En stricte phénoménologie, il faut renverser et moduler la formule lacanienne qui énonce à sa manière, provocatrice, et je cite, que « Dieu est, ça ne fait aucune espèce de doute, ça ne prouve pas qu’il existe » (XVI 81), en disant, en revanche, que la transcendance absolue – résidu phénoménologique de dieu – ex-iste mais n’est pas. Ça ne fait aucune espèce de doute que dieu ex-site sous cette forme phénoménologique, cela ne prouve en rien qu’il soit, que dieu soit, qu’il est, que dieu est, qu’elle soit, que la transcendance absolue soit, qu’elle est. Richir énonce : « L’exister est plus archaïque que l’être ». Entre parenthèses, seuls les athées pensent que dieu est, les athées ont besoin que dieu soit pour qu’ils se définissent pas l’alpha privatif de quelque chose qui bien évidemment n’est pas, alors même que les théologiens ou certains croyants savent bien que dieu n’est pas, juste qu’il existe bien évidemment. Ce qui a fait dire à Lacan que « Les vrais athées sont au Vatican ».

C’est le Réel du trou, autre modalité de la transcendance absolue mais chez Lacan et que Richir nomme aussi « ‘trou’ », béance, blanc, lacune laissée par la transcendance absolue dans l’affectivité, trou ouvert dans l’affectivité par la fuite infinie de la transcendance absolue que la religion persiste à en faire une entité qui est. Mais, et tout est là, c’est sur cette base phénoménologique de son ex-sistence, de l’ex-sistence du trou du Réel, que cette bévue est possible (l’insuccès de cette bévue étant la mauvaise théologie, instituante de Dieu ontologisé, voire par exemple incarné en Christ ou ‘transcendantisé’ en grandeur paroxystique en Allah le très haut ou en Yahvé imprononçable). Question d’une brûlante actualité, interrogation phénoménologique sur un rien mal compris, d’un rien fait tout, de tout et du tout. Dieu n’est rien. Cela ne veut pas dire qu’il n’existe pas, mais que c’est parce qu’il n’ ‘est’ rien que justement il n’est pas et qu’on ne peut pas en faire quelque chose. Juste comprendre qu’il existe au cœur d’un mouvement, d’un « mouvement de rien à rien dans le rien » (PB 55), comme l’écrit Richir à propos de la mobilité fondamentale que nous nommons quant à nous ogkorythme.
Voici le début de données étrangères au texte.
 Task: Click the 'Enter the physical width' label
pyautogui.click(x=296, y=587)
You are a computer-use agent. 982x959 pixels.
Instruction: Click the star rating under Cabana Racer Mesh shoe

Motilité cruciale dont celle de la transcendance absolue est exemplaire de ce mouvement pur, d’un rien pur, expression de la mobilité de l’ogkorythme, de l’ogkorythme de la vibration pure, de la vibration pure de l’écart différentiel dont le clignotement entre apparence (illusion) de néant et simulacre d’être est dérivé. Moment d’éternité, moment d’éternité d’une vibration pure instantanée de rien à rien dans l’écart différentiel de rien à rien dont le « ‘passage’ l’est de rien à rien, sans identification possible du rien ». Et je conclus sur cette prodigieuse phrase de Richir qui elle aussi n’a pas encore tout donné ou alors presque rien « si la transcendance absolue l’est vraiment, la ‘vie’ de l’éternité est plus forte que la mort ». Presque rien, d’un rien, du rien de la transcendance absolue dont tout dépend ? Point d’interrogation.

 

[1] Robert ALEXANDER, Phénoménologie de l’espace-temps chez Marc Richir, Jérôme Millon, coll. Krisis, Grenoble, 2013, 387 p.